Inside the Query Optimizer: How Databases choose and Evaluate Query Plans

You write a query.

The database runs it.

You get your result.

Simple, right?

Not quite.

Before your query ever runs, the database is already making decisions behind the scenes. It evaluates different ways to execute your query, compares them, and chooses what it believes is the most efficient path. After execution, it also measures how well that decision performed.

This is where the query optimizer and performance evaluation come in.

Understanding both is what takes you from simply writing queries to truly understanding how databases behave.

Series: Database Query Fundamentals

Part 1: What Happens When You Run a Query? → Query part 1
Part 2: Why some queries are fast and others are slow → Query Part 2
Part 3: How to Read Query Execution Plans and Fix Slow Queries → Query Part 3
Part 4: How Databases Choose and Evaluate Query Plans: Inside the Optimizer (this article)

The Role of the Query Optimizer

When you write a SQL query, you describe what you want, not how to get it.

For example:

SELECT * FROM orders WHERE customer_id = 100;

There are multiple ways the database could execute this query. It could scan the entire table and filter rows one by one, or it could use an index to quickly locate only the matching records.

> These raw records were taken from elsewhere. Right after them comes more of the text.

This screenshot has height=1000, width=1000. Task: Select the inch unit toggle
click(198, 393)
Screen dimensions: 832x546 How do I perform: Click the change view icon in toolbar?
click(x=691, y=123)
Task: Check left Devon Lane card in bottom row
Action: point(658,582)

The query optimizer is responsible for deciding which approach to use.

It does this by generating several possible execution plans, estimating the cost of each one, and selecting the plan with the lowest estimated cost.

A Simple Example

To make this clearer, imagine a table with one million rows.

If you run the query above, the database has two obvious options. It can scan all one million rows to find matches, or it can use an index to jump directly to the rows where the customer ID is 100.

Scanning the entire table means checking every single row. Using an index means going straight to the relevant data.

Even before running the query, the optimizer can estimate that using the index will require far less work. Based on that estimate, it chooses the index-based plan.

What Cost Really Means

Cost is one of the most misunderstood concepts in databases.

You might see something like this in an execution plan:

(cost=0.00..1025.00)

At first glance, it is tempting to assume this represents time. It does not.

Cost has no real-world unit. It is not measured in milliseconds or seconds.

Instead, it is an internal score the database uses to estimate how much work a query will require.

A helpful way to think about it is like a fuel estimate for a journey. It does not tell you exactly how long the trip will take, but it helps you compare different routes and choose the one that requires less effort.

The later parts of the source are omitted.